*** TESTO DI PARTENZA

La damnation de Faust nasce come composizione sinfonica, divisa in quadri giustapposti e concepita senza un’interna coerenza drammaturgica. Questi elementi non hanno impedito, fin dall’Ottocento, di trasportarne la vicenda con successo sulle tavole dei palcoscenici. Damiano Michieletto, che in questa occasione ne ha curato la regia, non si è fatto limitare dalla struttura “concertistica”, ma ha piuttosto utilizzato questo stesso schema per distruggerla, liberando dalle sue ceneri una magnifica fenice. La coerenza della concezione di Michieletto infatti è totale. Spesso capita di incontrare, in campo operistico, idee registiche innovative che però si neutralizzano nel medesimo istante in cui dimenticano l’oggetto della loro stessa creazione. Dimenticano, cioè, che l’opera ha alcune regole non canonizzate, non inviolabili, ma ugualmente rigide e vincolanti. Michieletto lo sa e ne fa un cardine per le sue idee, senza sminuire il ruolo degli interpreti, ma anzi potenziandolo e dando loro una maggiore forza e un campo di indagine espressiva ben più ampio e variegato dell’ormai ridicola disposizione tradizionale e, soprattutto, dei vetusti atteggiamenti melodrammatici. Rompe gli schemi chiedendo agli interpreti una verità – indagata dalla steadycam – difficile da esprimere, ma necessaria alla storia raccontata nella sua idea del mito romantico: Faust è un ragazzo dalla esistenza difficile, allietato solo dai ricordi familiari, afflitto da un padre alcolizzato e bullizzato a scuola, cui non rimane che il suicidio, gettandosi da un cornicione: il volo della morte è quindi spaventosamente coerente con la discesa agli inferi.
La scena di Paolo Fantin ricorda una enorme scatola, una di quelle con gli scomparti segreti utilizzate dagli illusionisti per nascondere o svelare oggetti al pubblico. Grazie a due pareti mobili e allo schermo centrale, vengono appunto nascosti o svelati luoghi, situazioni e personaggi, per mezzo di un continuo alternarsi di apertura e chiusura. La molteplicità narrativa e il dialogo fra azione e racconto, fra idea e atto, sono resi soprattutto da un uso efficace e integrato dei video curati nel minimo dettaglio e realizzati da Roca Film di Carmen Zimmermann e Roland Horvath con l’idea di fondere insieme i due mondi del teatro e del cinema. L’azione si svolge nella parte anteriore del palco che si trasforma, di volta in volta, da stanza a scuola di Faust, dall’alcova di Marguerite al giardino di delizie alla Bosch, appositamente allestito da Méphistophélès in veste di malvagio serpente, da ospedale a night club. In alto ci sono i seggi del coro (rosa dei beati, giuria, fedeli?): isolato in un luogo, insomma, da cui può osservare, giudicare e condannare. Il colore principale è il bianco, sottolineato dalle luci fredde e totalizzanti di Alessandro Carletti. Tale resta la scena fino al finale, quando l’equilibrio cromatico è invertito, coerentemente con lo svolgersi della vicenda: il nero delle mani del malvagio si estende a tutto lo spazio. I colori però non mancano, ma anzi spiccano e fanno irruzione, spesso replicandosi nelle diverse identità dei personaggi, grazie ai costumi essenziali di Carla Teti: rosso per Marguerite, verde-grigio per Faust, azzurro paillettato per Brander, mentre Méphistophélès, tolto l’abito da serpente, veste sempre di bianco. Una divisione cromatica che si manifesta anche negli oggetti e negli apparati scenici legati ai personaggi, come le altalene rosse di Marguerite, o il verde del giardino e delle divise da infermiere nella scena dell’ospedale.

******
*** MATERIALE FORNITO

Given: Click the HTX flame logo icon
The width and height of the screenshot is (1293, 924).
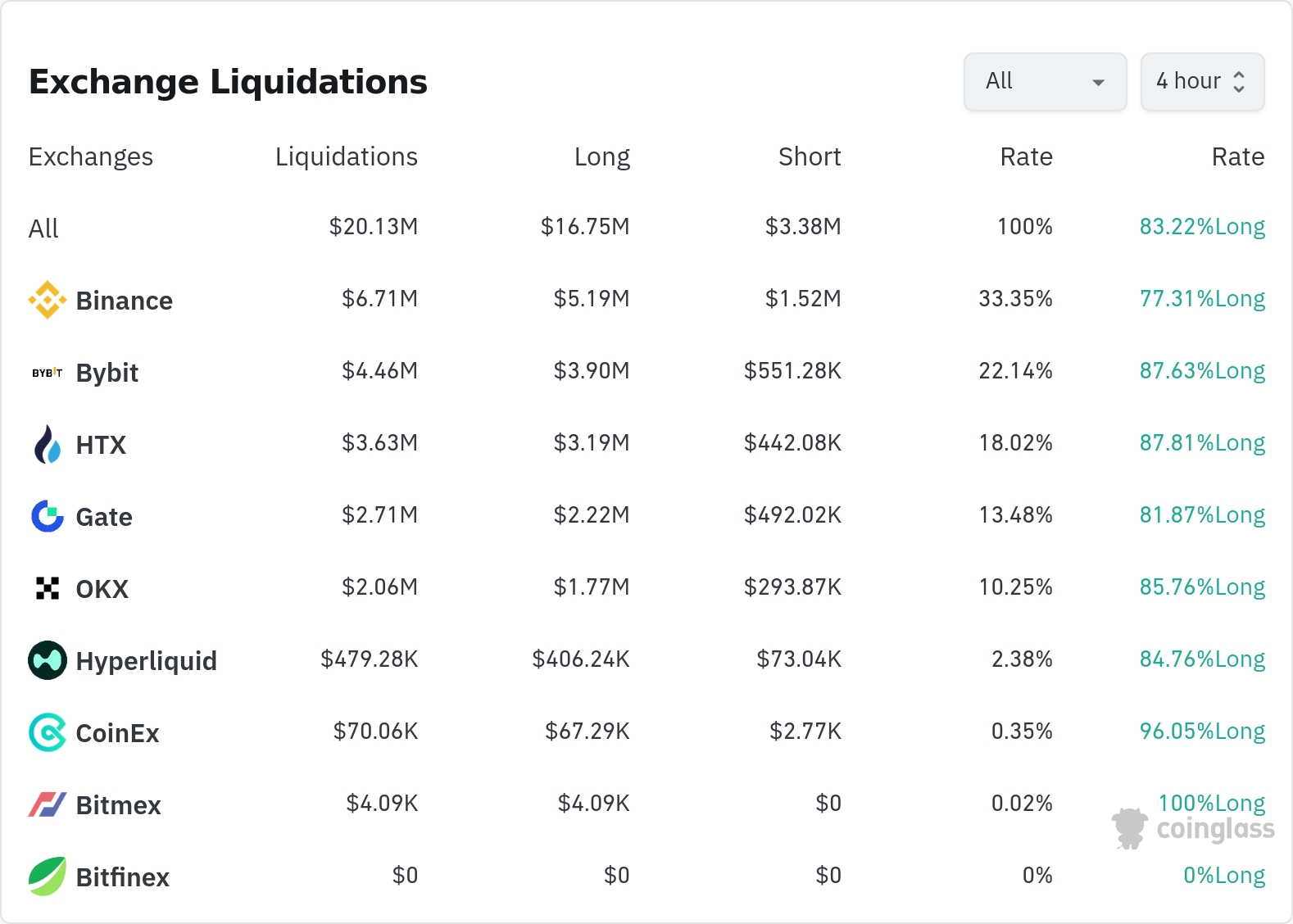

******

▶ _CONSEGNA 1_
Elenca tutte le persone che il testo sulla Damnation de Faust nomina come autori dell'allestimento, indicando per ciascuna il contributo attribuito.
▶ _CONSEGNA 2_
Rispondi in breve a queste domande sul testo sulla Damnation de Faust.
(a) Come nasce in origine La damnation de Faust?
(b) In che modo si toglie la vita Faust nella storia messa in scena?
(c) Di che colore è il costume di Marguerite?

▶ _RISPOSTA 1_
- Damiano Michieletto: regia
- Paolo Fantin: scena
- Carmen Zimmermann: video (Roca Film)
- Roland Horvath: video (Roca Film)
- Alessandro Carletti: luci
- Carla Teti: costumi

▶ _RISPOSTA 2_
(a) Come composizione sinfonica, divisa in quadri giustapposti.
(b) Si getta da un cornicione.
(c) Rosso.